• AUFGABE
Wie ging der BGH laut dem Quellenauszug mit der Entscheidung des Landgerichts um?

Das Amtsgericht hatte der Räumungsklage stattgegeben, das Landgericht bestätigte dies unter Hinweis darauf, dass der Mieter seine gesundheitlichen Beeinträchtigungen nicht ausreichend substantiiert dargelegt habe; insbesondere fehle es an einem fachärztlichen Attest.
2. Die Entscheidung des BGH
Der BGH hob die Entscheidung des Landgerichts auf und verwies die Sache zurück. Das entscheidende Argument: Das Fehlen eines fachärztlichen Attests allein reicht nicht aus, den Vortrag des Mieters als unsubstantiiert abzulehnen. Auch eine ausführliche Stellungnahme eines medizinisch qualifizierten Behandlers, etwa eines approbierten Psychotherapeuten oder Heilpraktikers (Psychotherapie), kann die erforderliche Substantiierung leisten, wenn der Inhalt und die medizinische Qualifikation zu dem Beschwerdebild passen. Es kommt also maßgeblich auf den konkreten Inhalt, die Erläuterung des Beschwerdebildes und die medizinische Qualifikation an – nicht zwingend auf die Stellung eines Facharztes.

• DATENSATZ
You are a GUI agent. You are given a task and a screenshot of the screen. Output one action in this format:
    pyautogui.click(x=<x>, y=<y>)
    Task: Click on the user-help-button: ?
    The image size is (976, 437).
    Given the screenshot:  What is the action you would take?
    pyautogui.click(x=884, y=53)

• LÖSUNG ZUR AUFGABE
Der BGH hob die Entscheidung des Landgerichts auf und verwies die Sache zurück.